The story I recounted in Rooted Cosmopolitans centered on nationalism, not religion, as the forgotten engine of Jewish human rights activism. Religion was not completely absent. Rather, Jewish ethics and theological beliefs were filtered though larger categories of politics. To clarify what that meant, I went back to the story to examine what religious human rights looked like for three key figures –Amnesty International founder Peter Benenson; Rabbi Maurice Perlzweig; Christian philosopher and diplomat Charles Malik. The result is this new article, “The Religions of Human Rights,” in the Harvard Theological Review:
Here’s the abstract:
The modern human rights movement arose during a moment of unprecedented encounter between global religions in the mid-twentieth century.

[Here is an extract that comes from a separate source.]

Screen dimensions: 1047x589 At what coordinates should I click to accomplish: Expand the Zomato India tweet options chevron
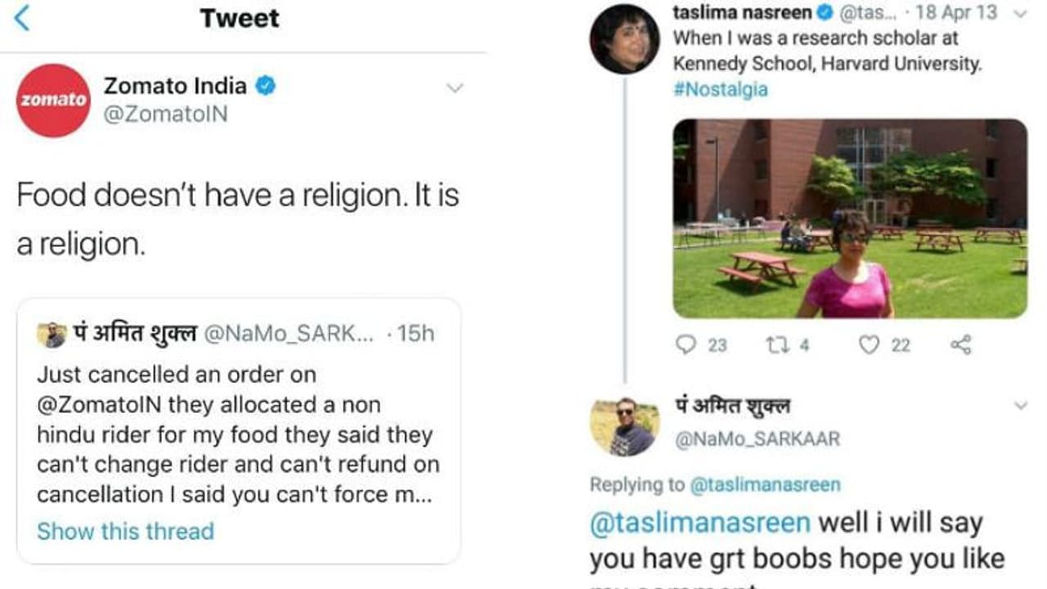pyautogui.click(x=455, y=88)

Yet attempts to parse the historical relationship between human rights and religious thought have almost exclusively taken the form of case studies of individual religious traditions. This focus on intellectual genealogies obscures the fact that much of human rights doctrine emerged from interreligious contacts and conflicts between Judaism and Christianity, particularly in the context of the decolonizing Middle East. This article retraces this interreligious encounter through the writings of Amnesty International founder Peter Benenson, diplomat and theologian Charles Malik, and rabbi and activist Maurice Perlzweig. Together they represent three different theopolitical responses to the problem of religious pluralism after global empire: minoritarian human rights, majoritarian human rights, and cosmopolitan human rights. Recovering these interrelated human rights conceptions exposes the frames of religious difference embedded in the modern Western human rights imagination.